Work request » From the line containing "Given: Click override" through the last line of the records below, each line is to be repeated exactly; pictures are to be omitted.

Records supplied »
#####
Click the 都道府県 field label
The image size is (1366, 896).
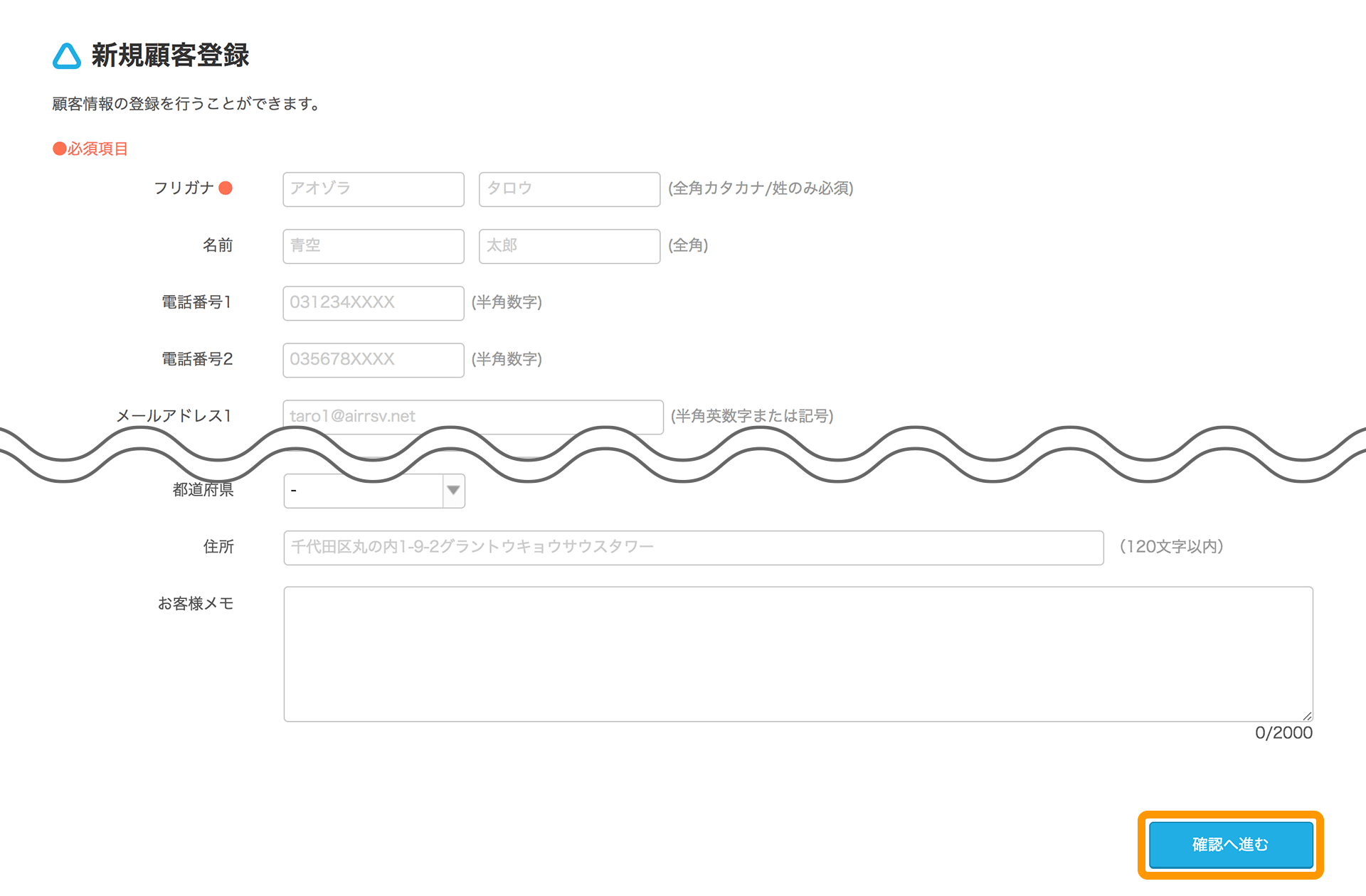(203, 491)
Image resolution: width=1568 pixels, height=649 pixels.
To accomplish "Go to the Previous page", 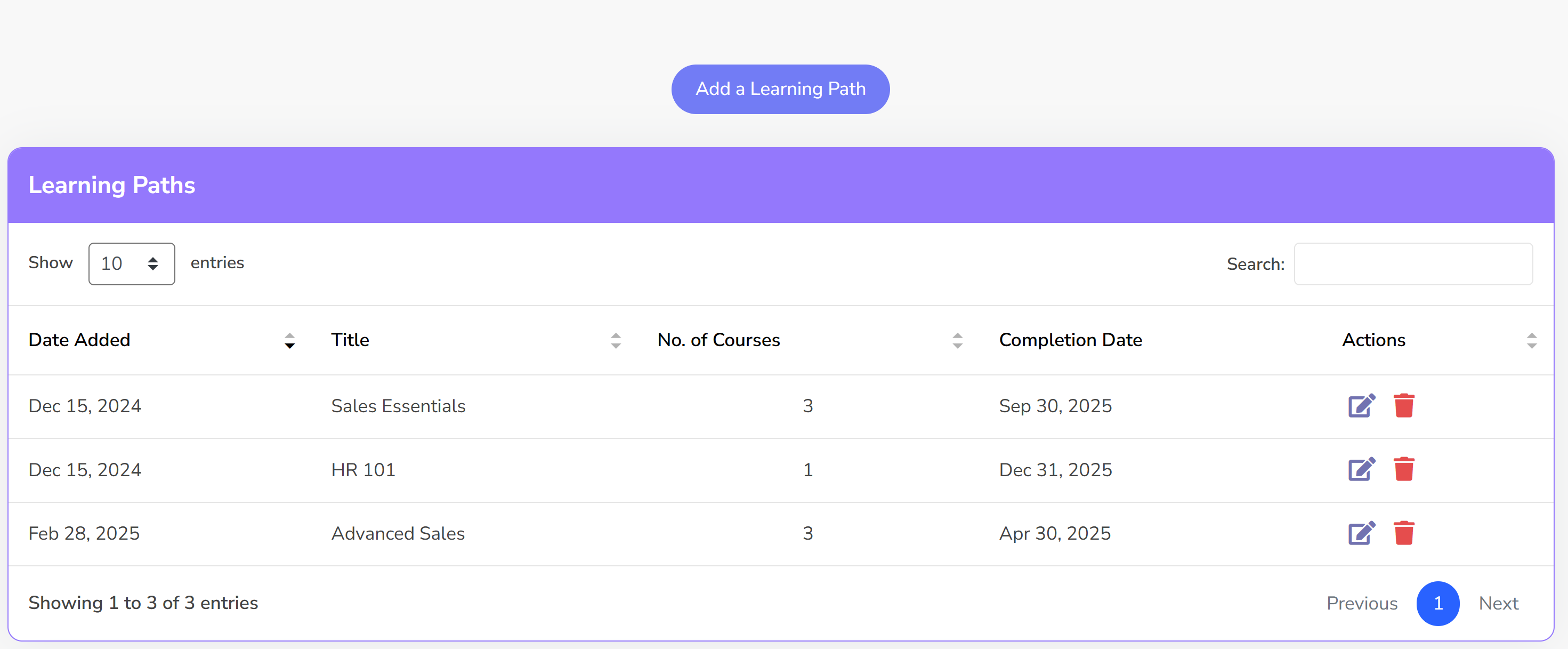I will coord(1362,603).
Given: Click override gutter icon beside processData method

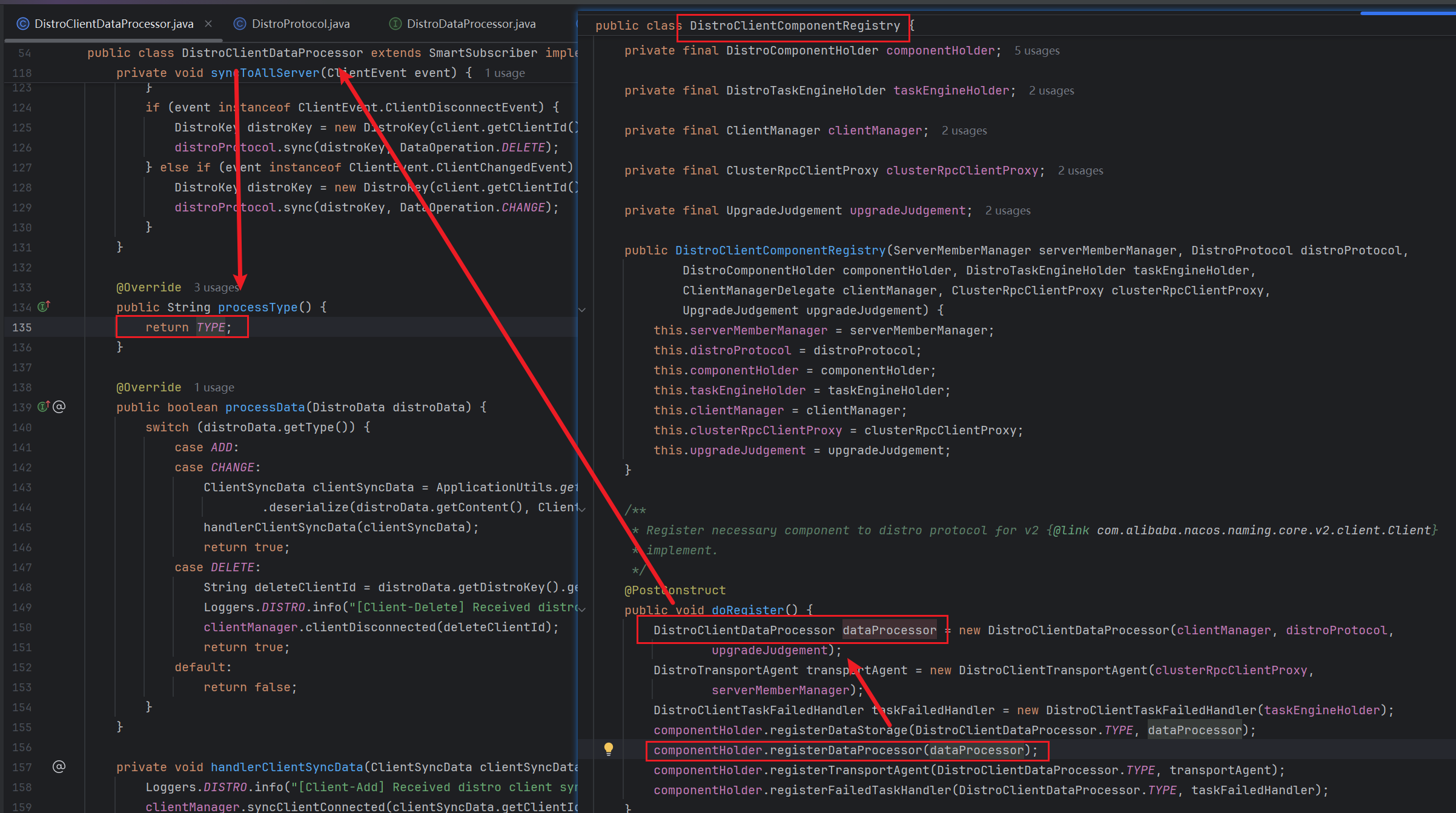Looking at the screenshot, I should 44,406.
#####
Written answer »
Given: Click override gutter icon beside processData method

Looking at the screenshot, I should 44,406.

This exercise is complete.